A chromoprotein is a conjugated protein that contains a pigmented prosthetic group (or cofactor). A common example is haemoglobin, which contains a heme cofactor, which is the iron-containing molecule that makes oxygenated blood appear red. Other examples of chromoproteins include other hemochromes, cytochromes, phytochromes and flavoproteins.

In hemoglobin there exists a chromoprotein (tetramer MW:4 x 16.125 =64.500), namely heme, consisting of Fe++ four pyrrol rings.

A single chromoprotein can act as both a phytochrome and a phototropin due to the presence and processing of multiple chromophores. Phytochrome in ferns contains PHY3 which contains an unusual photoreceptor with a dual-channel possessing both phytochrome (red-light sensing) and phototropin (blue-light sensing) and this helps the growth of fern plants at low sunlight.

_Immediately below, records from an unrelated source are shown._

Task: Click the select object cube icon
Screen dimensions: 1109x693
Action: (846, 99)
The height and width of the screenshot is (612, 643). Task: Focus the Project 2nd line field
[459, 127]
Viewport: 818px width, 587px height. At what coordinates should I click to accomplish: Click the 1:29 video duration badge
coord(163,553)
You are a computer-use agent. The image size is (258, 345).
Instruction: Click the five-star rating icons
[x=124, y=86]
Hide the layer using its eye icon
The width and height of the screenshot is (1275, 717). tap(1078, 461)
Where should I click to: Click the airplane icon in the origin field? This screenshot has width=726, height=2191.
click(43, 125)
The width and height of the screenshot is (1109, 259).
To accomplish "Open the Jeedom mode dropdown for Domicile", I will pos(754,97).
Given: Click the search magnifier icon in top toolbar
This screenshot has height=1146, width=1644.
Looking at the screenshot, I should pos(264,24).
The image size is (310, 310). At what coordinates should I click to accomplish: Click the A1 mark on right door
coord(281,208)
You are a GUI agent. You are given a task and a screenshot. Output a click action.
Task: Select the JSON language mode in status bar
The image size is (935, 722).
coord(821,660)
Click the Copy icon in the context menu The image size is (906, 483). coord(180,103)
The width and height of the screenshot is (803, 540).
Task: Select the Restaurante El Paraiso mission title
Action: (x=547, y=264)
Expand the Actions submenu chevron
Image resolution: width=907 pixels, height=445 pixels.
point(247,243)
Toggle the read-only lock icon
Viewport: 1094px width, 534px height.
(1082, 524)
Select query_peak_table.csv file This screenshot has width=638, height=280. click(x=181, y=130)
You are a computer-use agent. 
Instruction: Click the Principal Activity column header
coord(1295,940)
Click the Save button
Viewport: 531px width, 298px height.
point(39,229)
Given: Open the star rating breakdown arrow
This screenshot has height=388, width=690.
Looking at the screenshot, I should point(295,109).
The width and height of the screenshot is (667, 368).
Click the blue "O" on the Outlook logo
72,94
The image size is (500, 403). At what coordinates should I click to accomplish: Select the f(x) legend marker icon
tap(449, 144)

The GFP protein family includes both fluorescent proteins and non-fluorescent chromoproteins. Through mutagenesis or irradiation, the non-fluorescent chromoproteins can be converted to fluorescent chromoproteins. An example of such converted chromoprotein is "kindling fluorescent proteins" or KFP1 which was converted from a mutated non-fluorescent Anemonia sulcata chromoprotein to a fluorescent chromoprotein.

Sea anemones contain purple chromoprotein shCP with its GFP-like chromophore in the trans-conformation. The chromophore is derived from Glu-63, Tyr-64 and Gly-65 and the phenolic group of Tyr-64 plays a vital role in the formation of a conjugated system with the imidazolidone moiety resulting a high absorbance in the absorption spectrum of chromoprotein in the excited state. The replacement of Tyrosine with other amino acids leads to the alteration of optical and non-planer properties of the chromoprotein. Fluorescent proteins such as anthrozoa chromoproteins emit long wavelengths 

14 chromoproteins were engineered to be expressed in E. coli for synthetic biology. However, chromoproteins bring high toxicities to their E. coli hosts, resulting in the loss of colors. mRFP1, the monomeric red fluorescent protein, which also displays distinguishable color under ambient light, was found to be less toxic. Color-changing mutagenesis on amino acids 64–65 of the mRFP1 fluorophore was done to acquire different colors.